There were 54 deaths reported on the day, bringing the total number to 20,008 since the start of the pandemic.
The state also reported another 27,600 confirmed new cases of the disease as the highly contagious omicron variant spreads, pushing the total number of cases in Massachusetts to more than 1.1 million since the pandemic's beginning.
The average age of patients who died of COVID-19 in Massachusetts was 73.
Hospitals are feeling the strain.
There were more than 2,400 individuals hospitalized with the disease Wednesday with more than 425 in intensive care units. The surge has prompted state officials to call on hospitals to postpone or cancel nonessential elective procedures.
Gov. Charlie Baker has also deployed hundreds of Massachusetts National Guard members to help at understaffed hospitals.
Wednesday's sobering marker comes less than two years after the state recorded its first COVID-19 related death on March 20, 2020.
At the time, state health officials had recorded more than 3,100 confirmed cases. Just last month, on Dec. 29, the state broke more than 1 million confirmed COVID-19 cases, with many more likely not reported.

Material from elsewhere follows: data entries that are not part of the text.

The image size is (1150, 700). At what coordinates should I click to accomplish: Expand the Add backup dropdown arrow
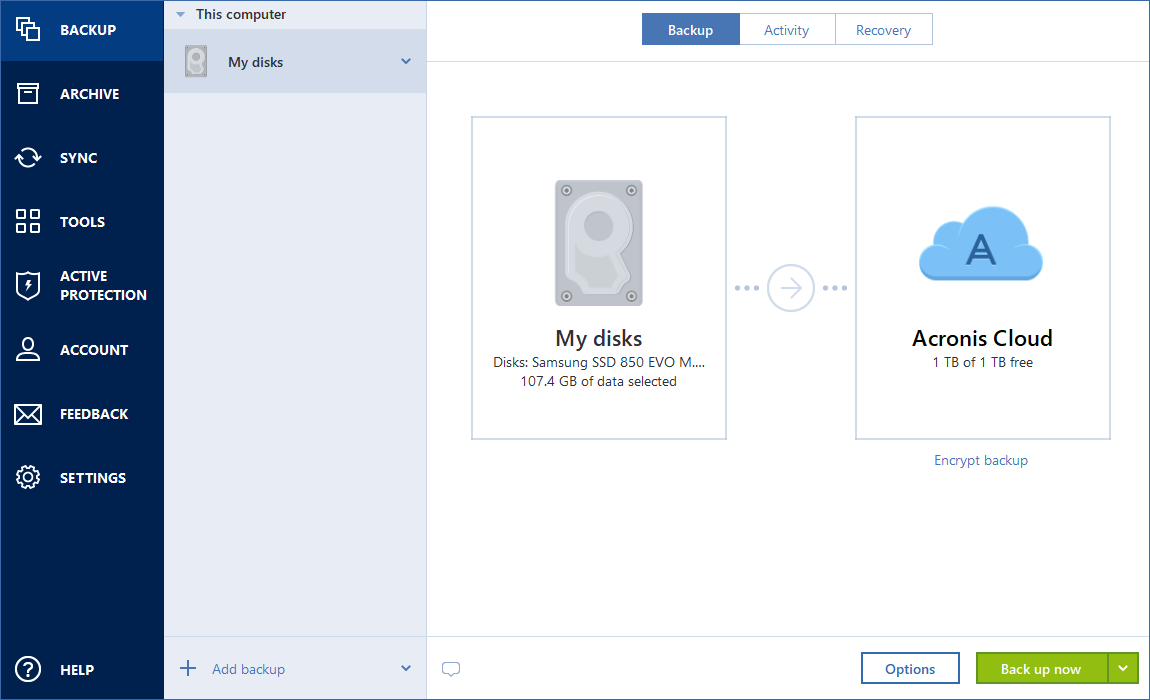[x=405, y=668]
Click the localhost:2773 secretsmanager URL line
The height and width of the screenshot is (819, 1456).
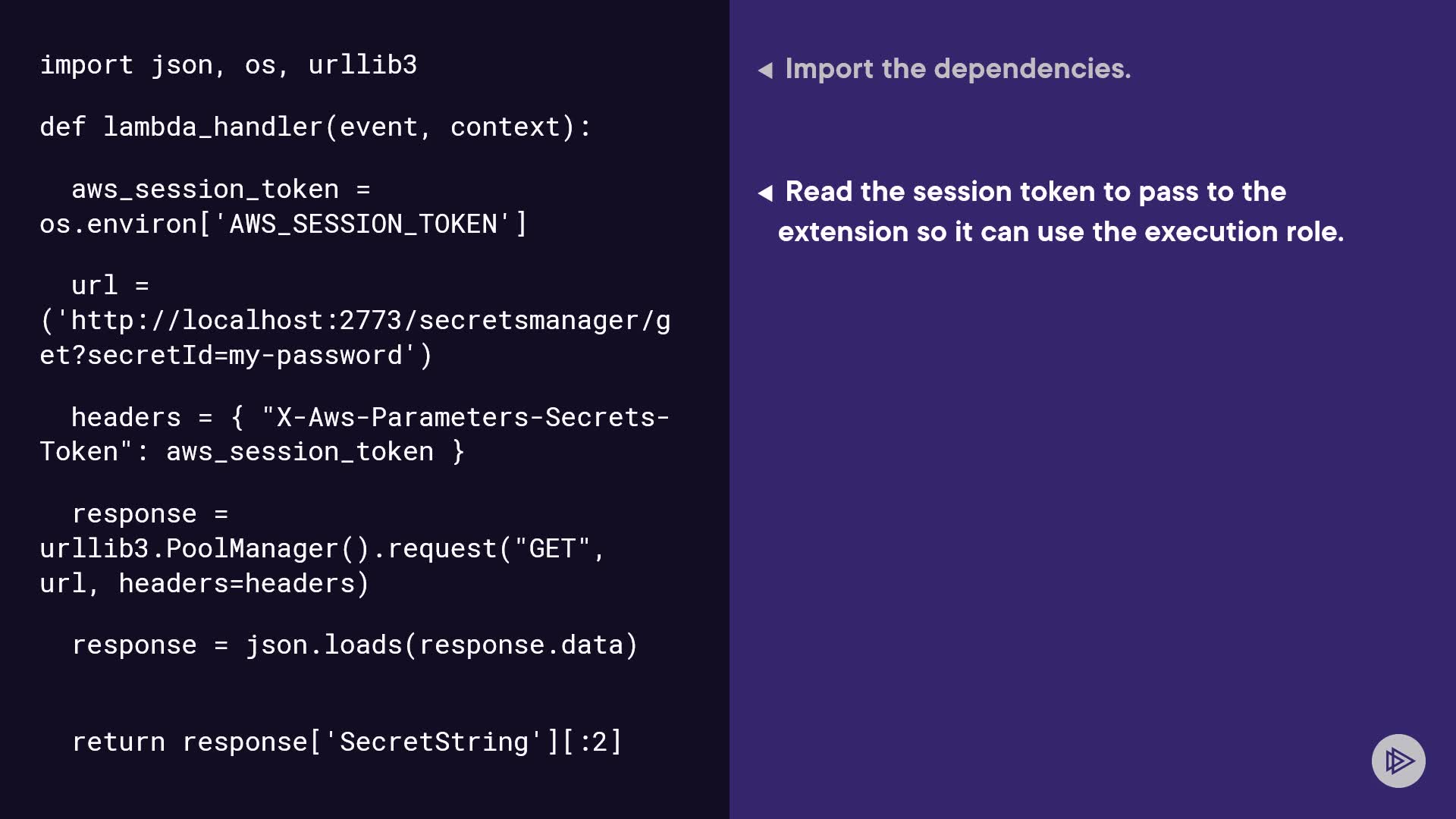(x=355, y=321)
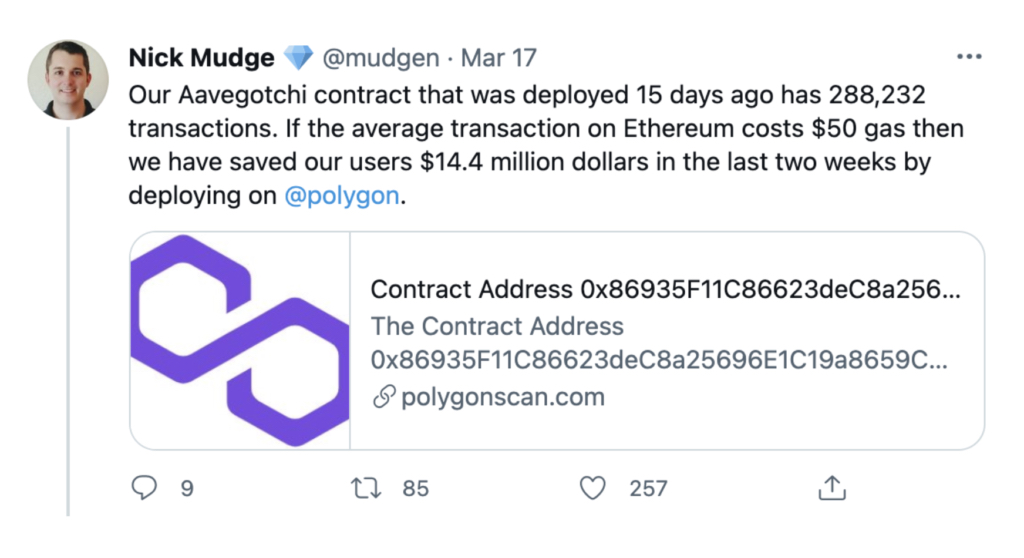Click the Nick Mudge display name

tap(201, 58)
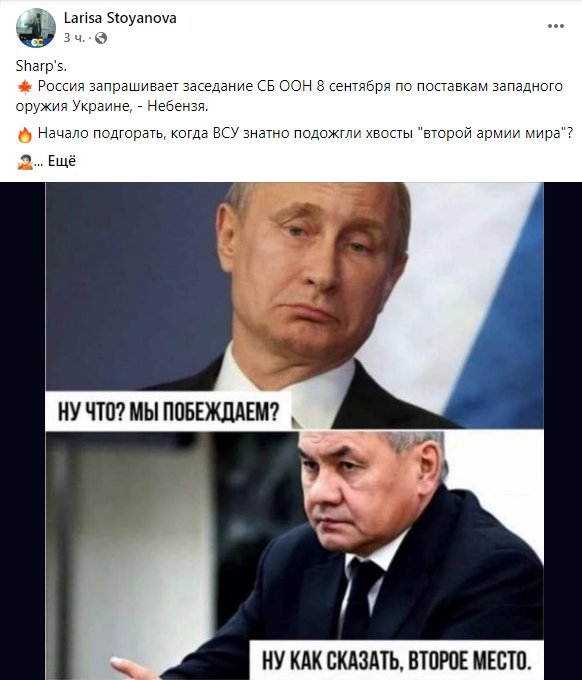Click the dark right margin beside the meme

[562, 431]
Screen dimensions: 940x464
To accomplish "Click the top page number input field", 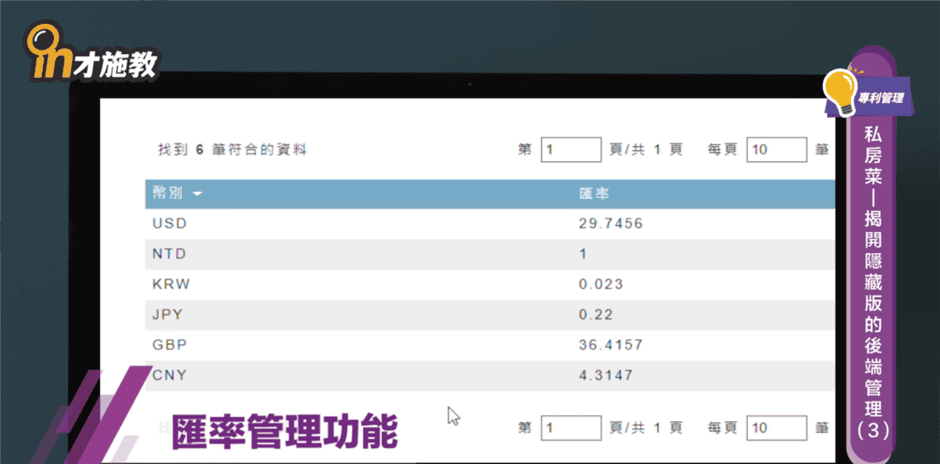I will (571, 150).
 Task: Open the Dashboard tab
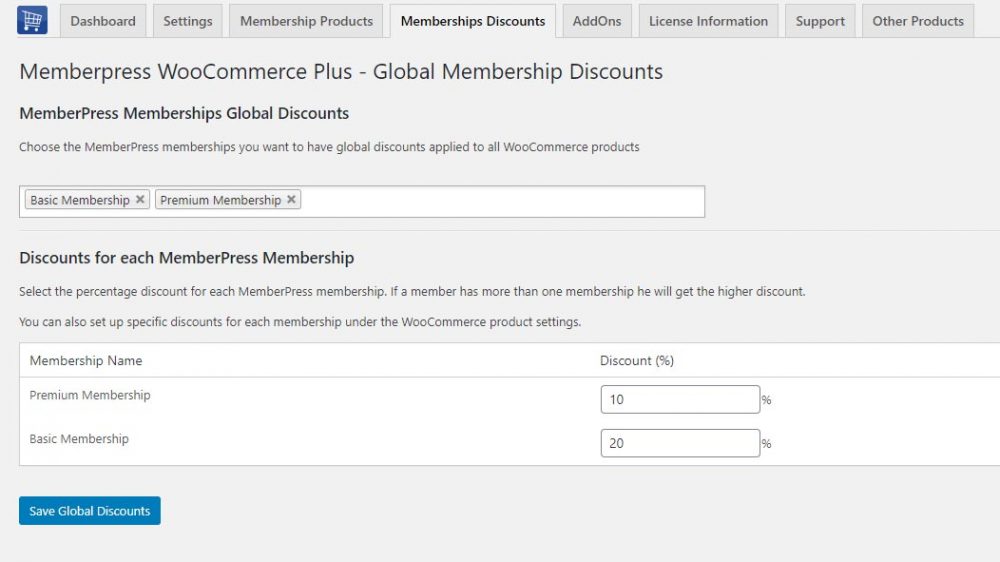point(103,21)
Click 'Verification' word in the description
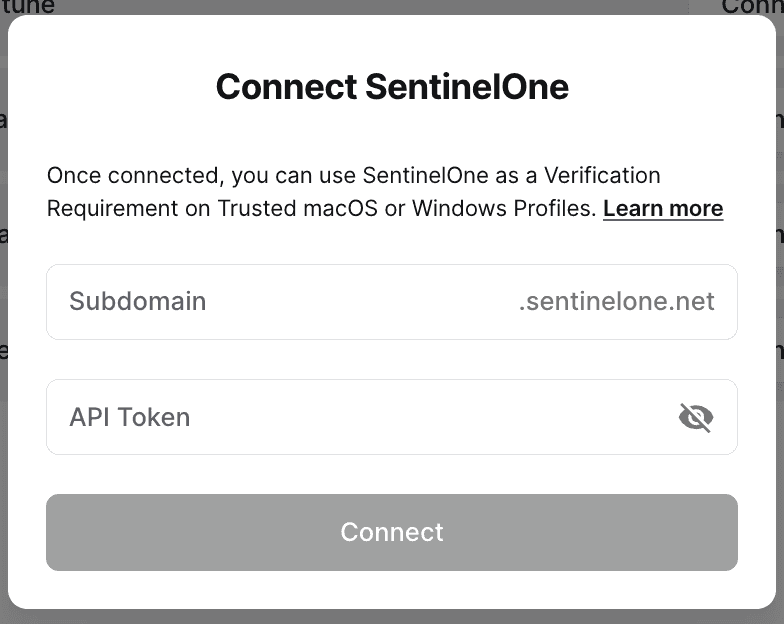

The number of deaths quickly began to rise, with the state breaking 1,000 deaths just a month later on April 15.
It took just eight months, until Nov. 12, for the state to record 10,000 COVID-19 related deaths, and another 14 months to cross the 20,000 death threshold. Massachusetts is one of the more vaccinated states in the nation. Vaccines have been shown to reduce hospitalizations and deaths from the disease.
By comparison, for the five-year period from 2015-2019, Massachusetts recorded an average of 1,370 deaths annually from influenza and pneumonia combined, according to statistics from the Centers for Disease Control and Prevention.
The 20,000 deaths in less than two years puts COVID-19 closer to the top two leading causes of death in Massachusetts — cancer (13,182 in 2019) and heart disease (13,280 in 2019).